Handheld systems offer even more benefits. Keeping your servers on the floor means happier guests and faster service. Tableside check-out reduces fraud and gives customers peace of mind, as their credit cards never leave their sight.
In addition to the direct cost savings, restaurant POS systems offer detailed reports that can help you make more informed business decisions. Sales reports help you better predict volume and schedule employees appropriately. Inventory reports help you order the right ingredients week after week, cutting down on wastage. And order reports let you see which items are most popular, which items generate the most profit, and which items you should probably drop from your menu.
Which POS system should you buy?
Confused about which POS system you should buy? Not sure which features you need? Most vendors sell POS systems based on the type of business that you run. A fast food POS system is different from a fine-dining restaurant POS system; while fast food customers need to see a price screen, fine dining systems are mainly used by staff, not seen by customers at all.
Here are some other purchasing tips:
- When not to buy: If your restaurant doesn't yet have annual revenues of $700,000 to $900,000, it may be too early to purchase a POS system: consider using a cash register for the time being. A POS system is a significant initial investment that can increase the efficiency of your business and allow for quicker sales and better service, but if you're not making enough money to cover the initial cost, it might not be worth it.
- Know the features you need: POS systems come with all kinds of bells and whistles that might not apply to your specific restaurant, and you don't want to be stuck paying for extra features if you don't need them. purchase the wrong kind of POS. Find out more about types of restaurant POS systems before you start price shopping.
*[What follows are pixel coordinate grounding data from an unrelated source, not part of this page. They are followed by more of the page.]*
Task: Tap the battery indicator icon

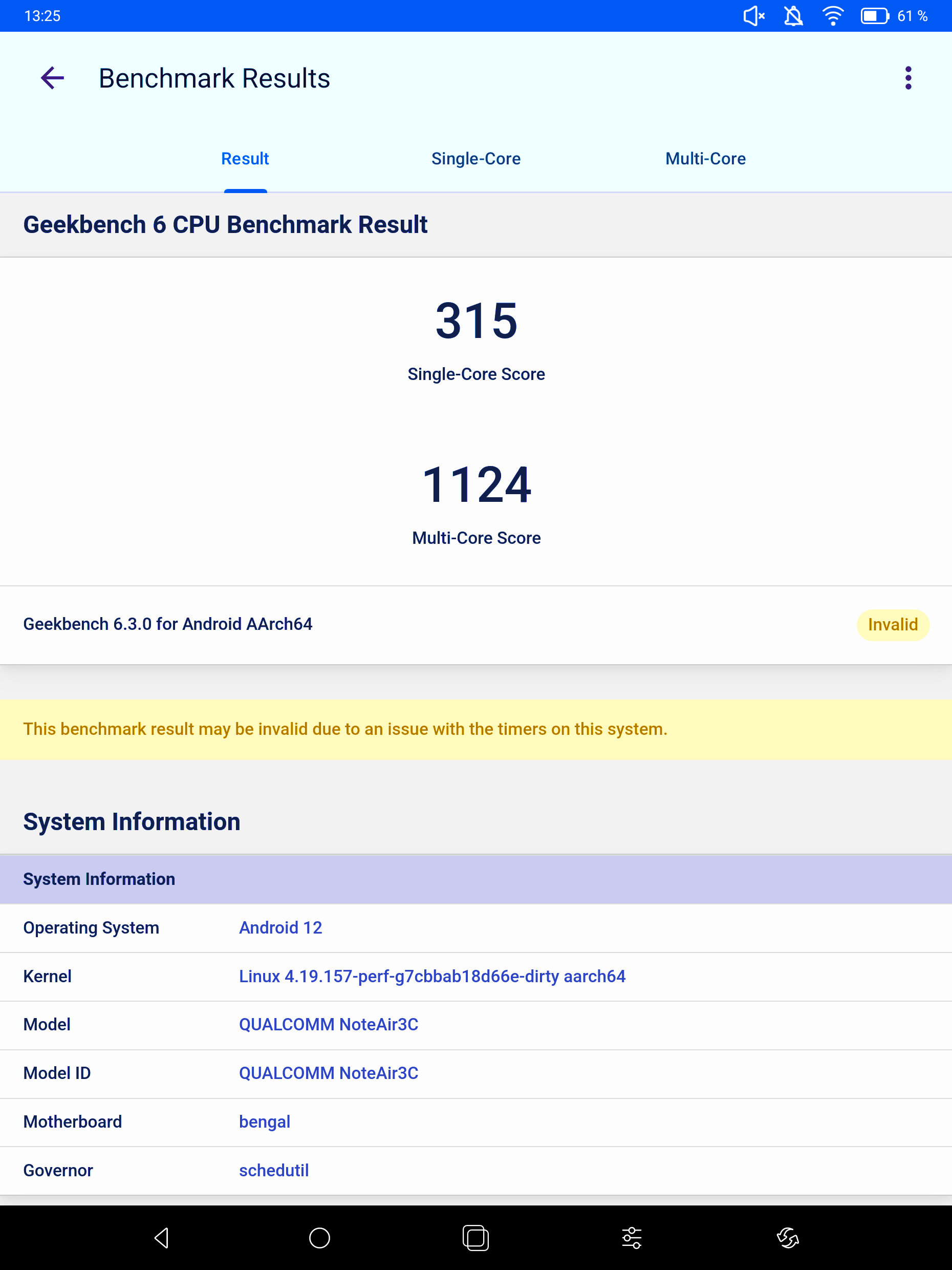Action: tap(875, 16)
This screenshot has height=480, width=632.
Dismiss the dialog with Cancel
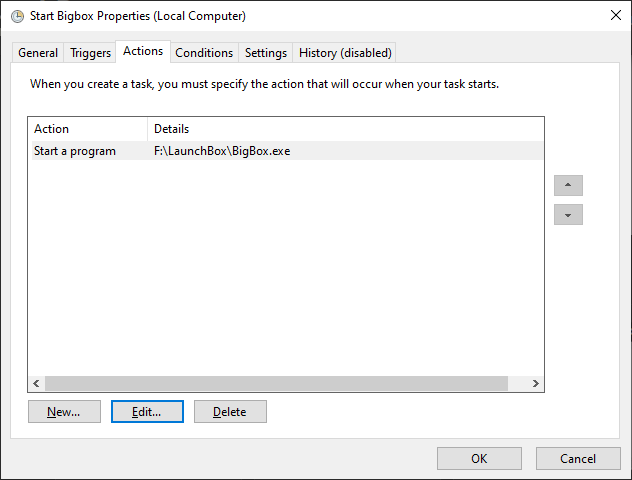pos(578,458)
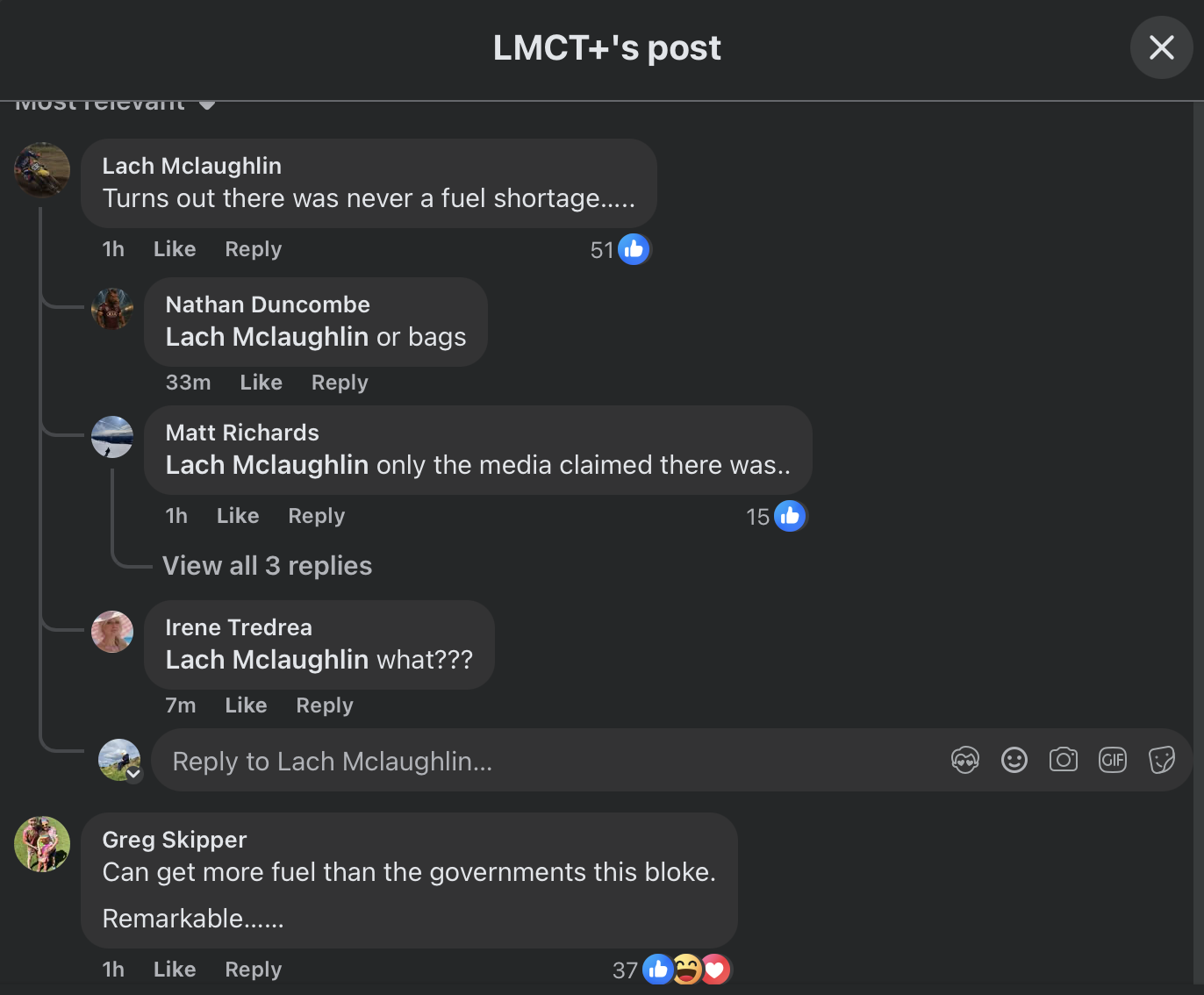View the 15 likes on Matt Richards' reply

coord(776,517)
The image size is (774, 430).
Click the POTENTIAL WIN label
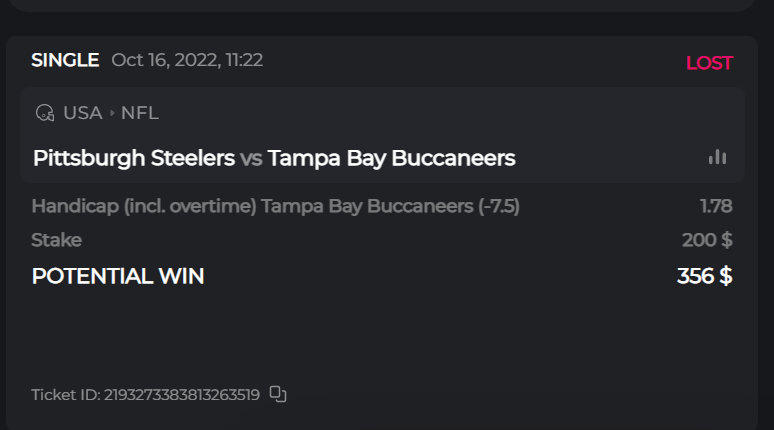click(x=118, y=276)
- Web-based or software-based? There are advantages and disadvantages to both. Web-based POS systems are rapidly becoming more popular, but they do usually carry a monthly fee for the service. However, all customer, sale, and inventory information will be backed up offsite in the case of theft or technical problems, and you can access it from anywhere. In comparison, software-based POS systems have no monthly fee, but they're more expensive initially and creating dependable backups can be more complicated. Decide what's best for your business.